Artist: Lehakat Kheylot Tzahal (The IDF Corps Band)
Track: Tamid Ola ha’Mangina («The Melody Always Rises»)
This is not an actual IDF band. It is a tongue-in-cheek tribute to the highly successful military bands of the 1950s, performed by a group of actors and comedians (one of which, Maor Cohen, used to be the lead singer for an acclaimed alternative rock group from the 1990s, Zikney Tzfat [Elders of Safed]). The track itself is a medley of several songs from the era – not all of them originally performed by military bands – and though it was released during the 2014 Israeli-Gaza conflict, its use of militarist imagery is curiously innocuous. Rather than signifying violence and war, the slightly ridiculous army styling mainly suggests a longing for what is considered in mainstream discourse to be a simpler, purer age of Israeli history.
Track: Tzel Etz Tamar («Shadow of the Palm Tree»)

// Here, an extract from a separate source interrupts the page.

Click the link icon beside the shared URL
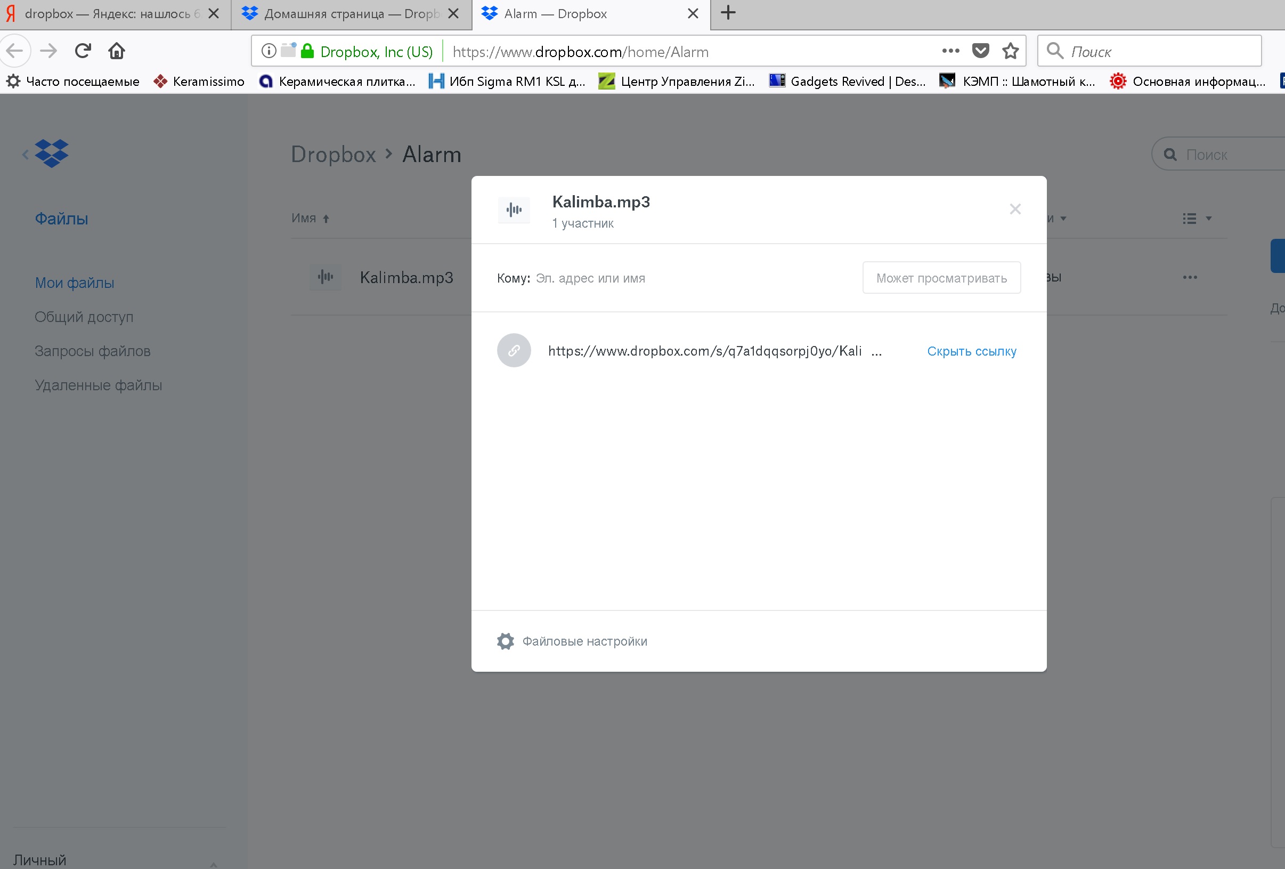The image size is (1285, 869). click(x=514, y=351)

First recorded in the early 1950s, the definitive version of this song was put to tape in 1981 by «the king» of Mizrahi music, Zohar Argov. The video for Karolina’s cover traces an Argov lookalike as he solemnly strolls around the beach, streets and markets of what looks like Jaffa in the 1970s. The traditional, working-class Mizrahi culture – often an object of ridicule in Israeli society – is remade in the video into a site of long lost authenticity, haunted by the memory of Argov; the legendary singer committed suicide in 1987 after wrestling with a drug addiction throughout most of his career.
Artist: Guy & Yahel
Track: Ratzim ba’Avir («Running in the Air»)
Arguably the most «un-Israeli» of the videos that I have chosen, Guy & Yahel’s nostalgia seems closer to Anglo-American hipster sensibilities than to anything rooted in local culture. Their military jackets are more reminiscent of the Beatles’ Sgt. Pepper’s regalia than of anything that can be found in the Israeli army, and the magical forest where they sing, encounter animals and dig the ground for toys seems lifted straight out of a European fairy tale – most of the Israeli landscape is just too barren for this sort of woods. Guy & Yahel’s nostalgia is obviously for childhood, but this is a childhood constructed by western fantasies.
Artist: Shulamit Epstein
Track: Haya O Lo («Was or Was Not»)
This faux-one shot video by young indie musician Shulamit Epstein is heavily indebted to the millennial infatuation with «retro». In spite of its low budget it manages to sustain a dreamlike, wistful atmosphere, with the camera constantly moving between two set locations that look different every time, constructing surreal scenes that seem to have taken place long before Epstein was born. The vinyl crackles that accompany the song contribute to the video’s old-timey feel, and whether you find Epstein’s borrowed nostalgia charmingly true or unbearably quaint mainly depends on how much twee you can stomach.
Track: Tzion («Zion»)
Much like their western counterparts, Israel’s indie subcultures are stereotypically associated with urban, left-leaning, middle-to-upper class youth. Nevertheless, a burgeoning indie scene also exists among the religious-nationalist settlers movement. Botzer, a former security officer for the infamous Yitzhar settlement, dresses up in this video as an ancient Jewish wanderer and roams the biblical landscapes of Zion. Concurrently, the land is also personified as a young woman, dressed in white and attacked by a couple of shady assailants – who they are meant to represent is anybody’s guess. Though the song itself is an unremarkable power ballad, the quasi-völkisch sentiments expressed by the visuals – not to mention Botzer’s imposing figure – could just as well belong to a video for a Norwegian black metal group.